= James Hull =

British dentist and entrepreneur

James Hull is a British dentist and entrepreneur, who owned UK's largest and one of the world's biggest private car collections.

==James Hull Associates==
Hull opened his first dental practice in 1987 in Gwent, Wales. James Hull Associates presently has over 50 dental practices in the UK, which mainly specialise in cosmetic dentistry. After private equity firm Hutton Collins bought a 40% stake in the business in 2006, valuing it at about £90m, Hull and two fellow directors stepped down from the business's board in 2008 after the group made a loss of £8.7M. Irish businessman Emmet O Neill's Smiles dentistry group bought JHA in late 2012.

==Personal life==
Hull, who lives in Knightsbridge, west London, has suffered from cancer three times. He enjoys playing cricket and tennis.
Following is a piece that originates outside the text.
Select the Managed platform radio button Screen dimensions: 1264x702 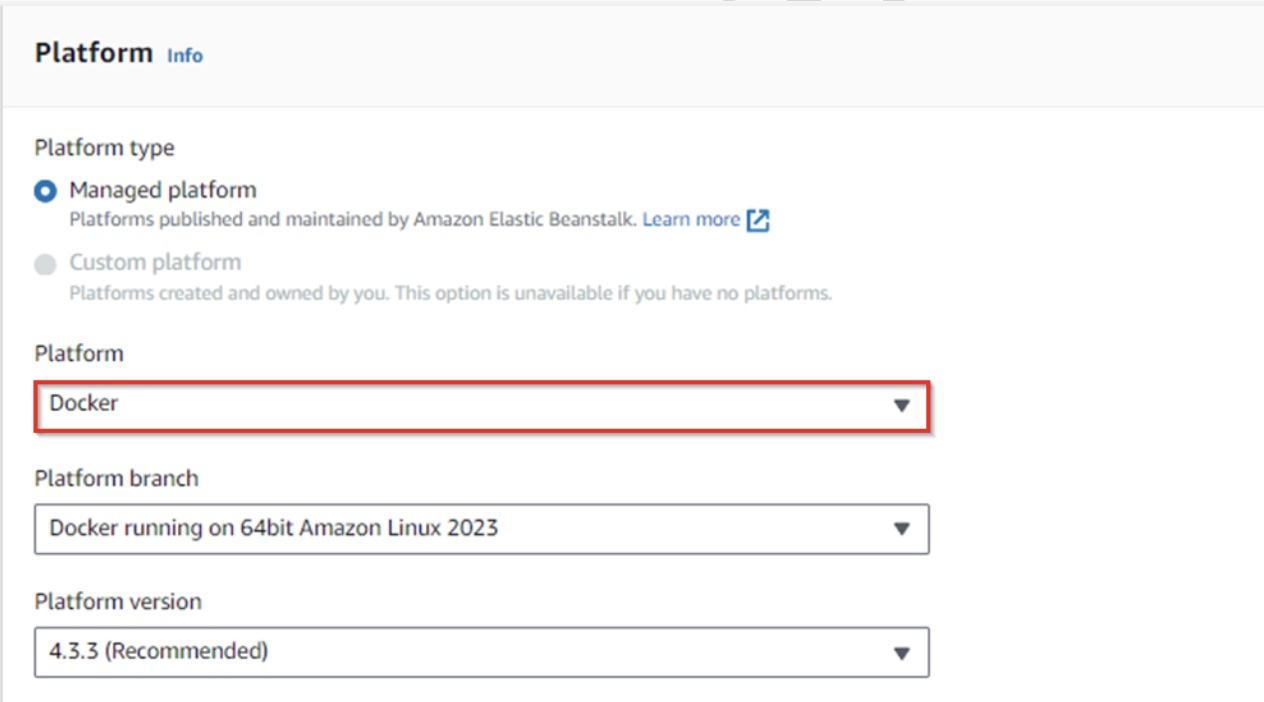[x=45, y=191]
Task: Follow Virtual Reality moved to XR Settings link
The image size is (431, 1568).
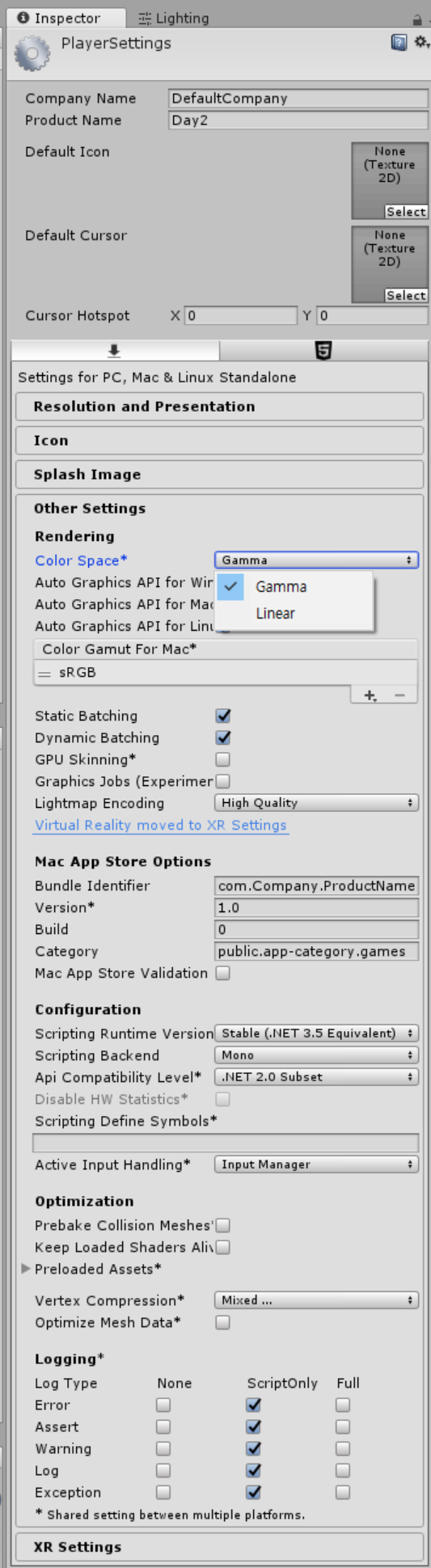Action: 161,826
In May 2014, Hull emerged as the owner of one of the world's biggest private car collections, by putting the entire collection up for sale for £100M. The collection of 543 classic cars, ranging from multi-million pound Jaguars including a XKSS through to a Morris Minor, also includes: Lord Mountbatten's Mini Traveller; Winston Churchill's Austin; Mike Hailwood's 1961 Jaguar E-Type; and a Bentley formerly owned by Elton John. In July 2014 his collection was sold to Jaguar Land Rover for an undisclosed sum. Sixteen of the cars were put on show at Heritage Motor Centre, Gaydon, Warwickshire from November 2014.